I'm Liz, and I'm a librarian (duh)
Thursday, March 13, 2008
How to be BAD: the handbook
Golly, as we get further into the year here, the challenges just keep getting more challenging! Anyone who knows me will tell you, crafts are not my thing. It's really kind of sad--on the rare occasions I am responsible for doing crafts with storytime or something the kids are always better than me. Coloring inside the lines is about the limit of my crafting ability, and that's only if I concentrate. I do have hobbies, or at least interests, but overall when faced with the theme for this month I was at a total loss, partly because I have read quite a few memoirs/biographies lately, and I wanted to branch out a little for the challenge. So maybe I'm stretching the definition of craft here, but I decided my book this month would be Peter Sagal's The Book of Vice: Very Naughty Things (and How to Do Them). I admit I do listen to Wait, Wait...Don't Tell Me on NPR, so I was partially drawn to the book out of thinking Peter Sagal is a pretty smart and funny guy, but I'd be lying if I said I wasn't a little curious about the subject matter. And I have to hand it to him, he does deliver--there are chapters devoted to swinging, strippers, gambling, consumption (of goods), eating, lying and pornography. But it's not enough to just talk about these things--you need to define your terms, which he does in the introduction. I mean, how do you know you are engaged in some honest-to-goodness unsavory behavior? Basically, it comes down to three things--you know you aren't supposed to be doing it, you enjoy doing it, and you feel shame about it (when you get caught).
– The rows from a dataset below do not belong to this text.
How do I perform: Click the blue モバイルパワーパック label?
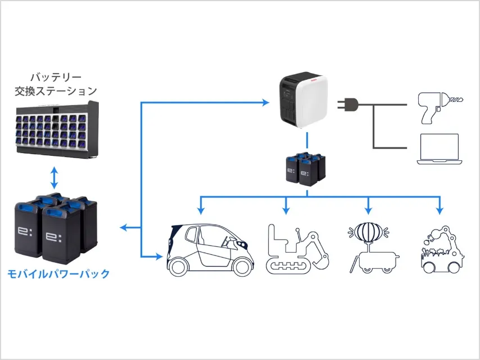[58, 274]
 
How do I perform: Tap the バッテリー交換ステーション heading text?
[55, 83]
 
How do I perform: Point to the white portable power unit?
[303, 103]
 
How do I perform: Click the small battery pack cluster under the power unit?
[306, 168]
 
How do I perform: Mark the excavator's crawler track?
[290, 266]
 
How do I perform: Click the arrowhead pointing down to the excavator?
[286, 210]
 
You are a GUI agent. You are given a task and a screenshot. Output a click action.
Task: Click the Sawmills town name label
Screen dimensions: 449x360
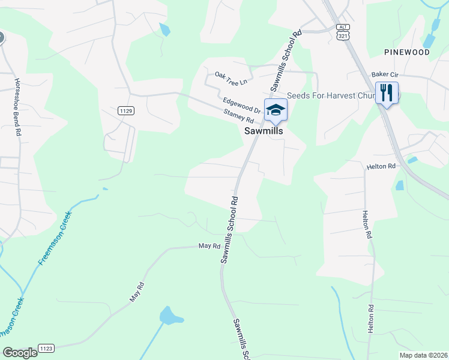click(x=263, y=130)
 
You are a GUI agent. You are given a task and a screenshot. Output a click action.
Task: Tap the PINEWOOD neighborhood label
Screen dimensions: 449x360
click(x=408, y=52)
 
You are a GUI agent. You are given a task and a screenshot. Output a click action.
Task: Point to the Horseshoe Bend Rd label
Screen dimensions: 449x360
click(x=18, y=107)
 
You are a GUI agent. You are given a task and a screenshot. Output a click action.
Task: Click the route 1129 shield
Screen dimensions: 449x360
click(x=125, y=110)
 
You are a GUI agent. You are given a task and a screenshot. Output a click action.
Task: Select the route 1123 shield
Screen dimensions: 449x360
click(x=46, y=348)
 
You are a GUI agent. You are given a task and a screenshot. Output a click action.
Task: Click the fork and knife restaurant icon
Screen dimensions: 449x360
click(x=387, y=92)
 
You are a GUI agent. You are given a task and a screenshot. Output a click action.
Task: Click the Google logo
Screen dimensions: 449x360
click(x=20, y=353)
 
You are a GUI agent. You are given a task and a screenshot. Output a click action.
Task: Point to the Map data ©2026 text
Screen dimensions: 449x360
click(x=423, y=355)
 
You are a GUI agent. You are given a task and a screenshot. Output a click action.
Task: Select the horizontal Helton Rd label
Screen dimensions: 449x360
click(x=382, y=166)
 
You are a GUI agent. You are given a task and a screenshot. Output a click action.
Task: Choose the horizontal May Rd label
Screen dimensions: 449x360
click(x=209, y=246)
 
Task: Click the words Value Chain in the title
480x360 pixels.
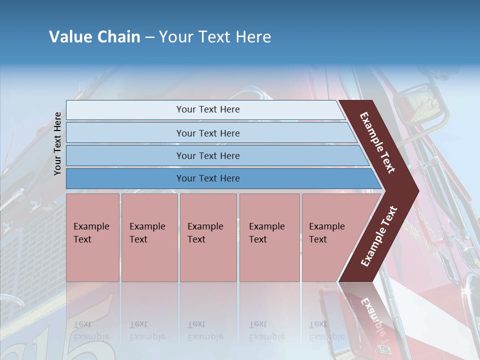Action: [94, 37]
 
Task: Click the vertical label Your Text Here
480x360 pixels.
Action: [58, 144]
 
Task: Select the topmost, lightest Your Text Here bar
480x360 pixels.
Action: [208, 110]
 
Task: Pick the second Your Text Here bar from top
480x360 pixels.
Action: [208, 133]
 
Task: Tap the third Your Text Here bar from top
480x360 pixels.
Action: [208, 156]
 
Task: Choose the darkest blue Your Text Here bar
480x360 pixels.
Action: [208, 178]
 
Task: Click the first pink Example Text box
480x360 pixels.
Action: [92, 238]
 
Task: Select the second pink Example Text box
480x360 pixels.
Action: [150, 238]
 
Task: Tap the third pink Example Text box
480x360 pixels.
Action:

I am writing this in the wake of the Eliot Spitzer scandal here in the NY tri-state area, and thinking this would have been a good book for him to read about 10 years ago. Anyway, it goes without saying that more than one of the chapters in this book take place in Vegas, and Sagal interviews all sorts of people (both professionals in the fields and avid amateur pursuers of each pastime alike) to get as comprehensive a look at some of these vices as possible. As fascinating as some of these stories were, I still was left feeling like I didn't get why people would do pretty much any of these things--and Sagal basically feels the same, as summed up in his afterword. But it takes all kinds to make the world go around, and who am I to judge?